Microscopic mechanisms of giant magnetoresistance

Abstract

We present magnetoresistance measurements aimed at answering several open questions in the understanding of giant magnetoresistance (GMR). Our measurements are performed on $\mathrm{}(F1/N/F2/N)\mathrm{}$ multilayers in which N is a nonmagnetic metal (Cu or Cr), and $F1\mathrm{}$ and $F2\mathrm{}$ are various ferromagnetic metals or alloys. In current perpendicular to the plane (CPP) measurements on $(F1/\mathrm{Cu}/\mathrm{Co}/\mathrm{Cu})$ multilayers, where $F1\mathrm{}$ is Fe, Co, or Ni doped with impurities, we observe an inversion of the GMR for V or Cr impurities; this demonstrates, first the importance of the extrinsic effects in GMR and secondly the possibility of obtaining negative as well as positive values of the bulk spin asymmetry coefficient $\beta .$ A compensation thickness with zero GMR is found when the bulk and interface spin asymmetry have opposite signs in the same layer.
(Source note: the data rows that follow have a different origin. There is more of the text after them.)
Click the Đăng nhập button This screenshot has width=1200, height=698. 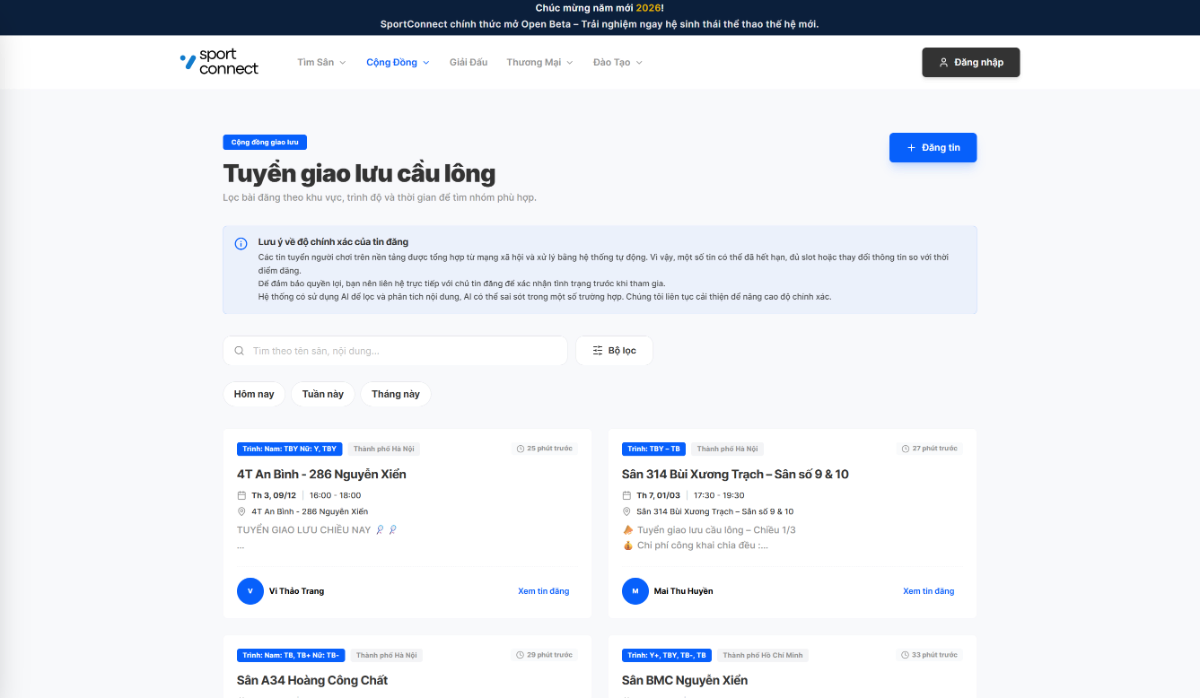pos(970,62)
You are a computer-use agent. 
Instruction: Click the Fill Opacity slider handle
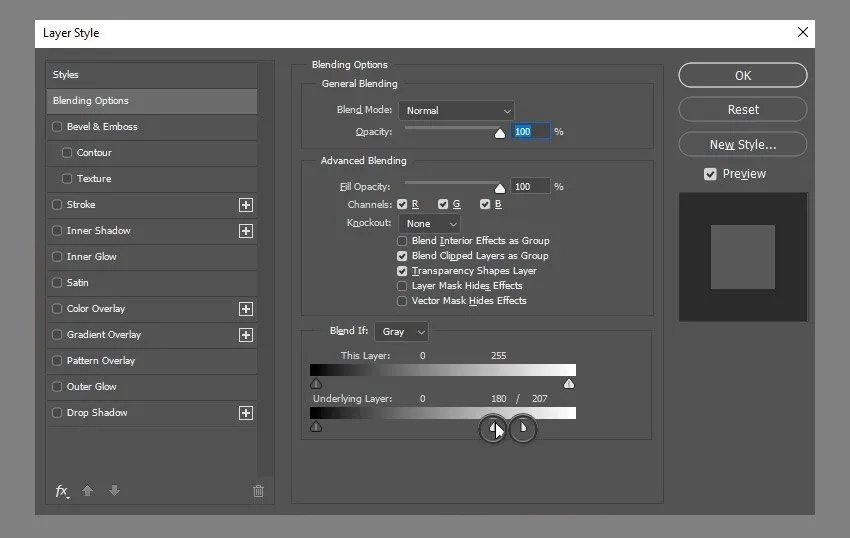[x=500, y=188]
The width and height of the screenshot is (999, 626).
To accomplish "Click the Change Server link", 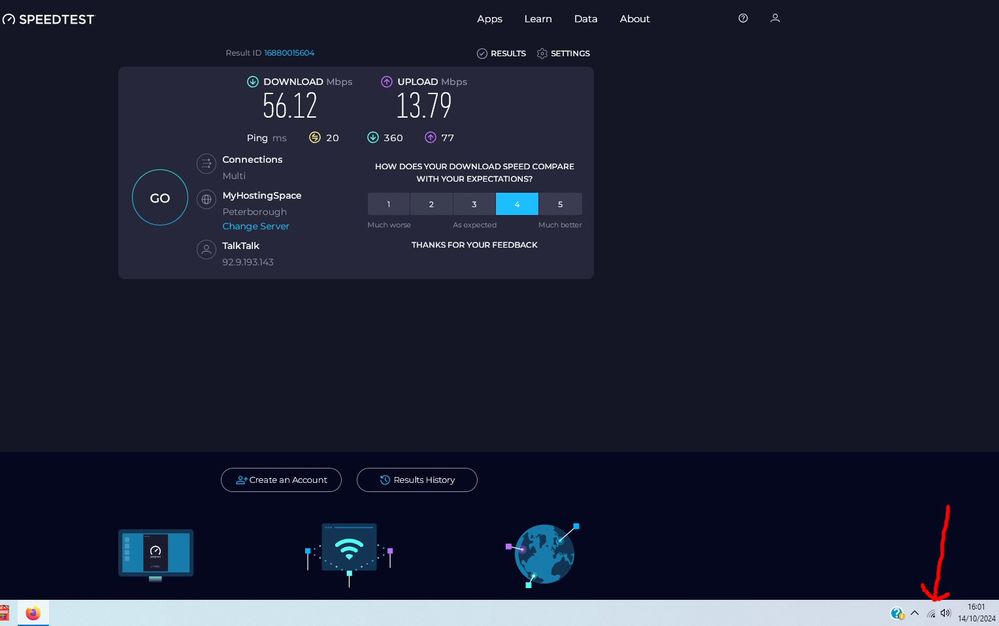I will [255, 226].
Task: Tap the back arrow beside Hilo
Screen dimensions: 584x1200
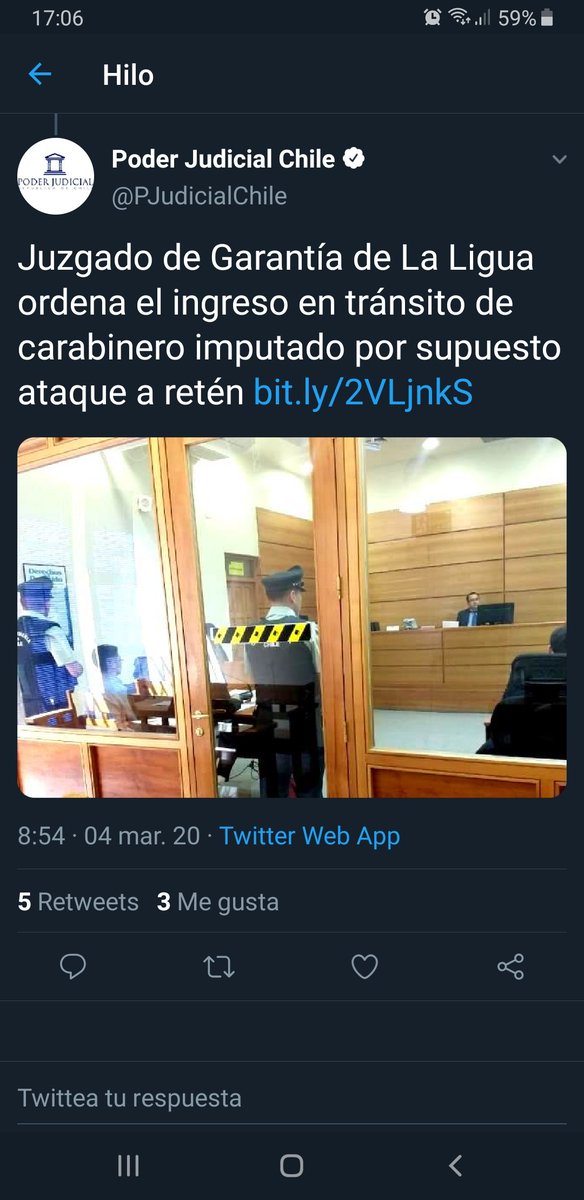Action: (39, 74)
We interpret the sign of $\beta$ in models of electronic structure. Measurements on other series of multilayers allow us to show that the interface spin asymmetry coefficient $\gamma$ can also be positive (interfaces with Cu) or negative (interfaces with Cr). Finally, the comparison between CPP and CIP data obtained on the same samples sheds light on the different role of the interface intrinsic potential in the two geometries.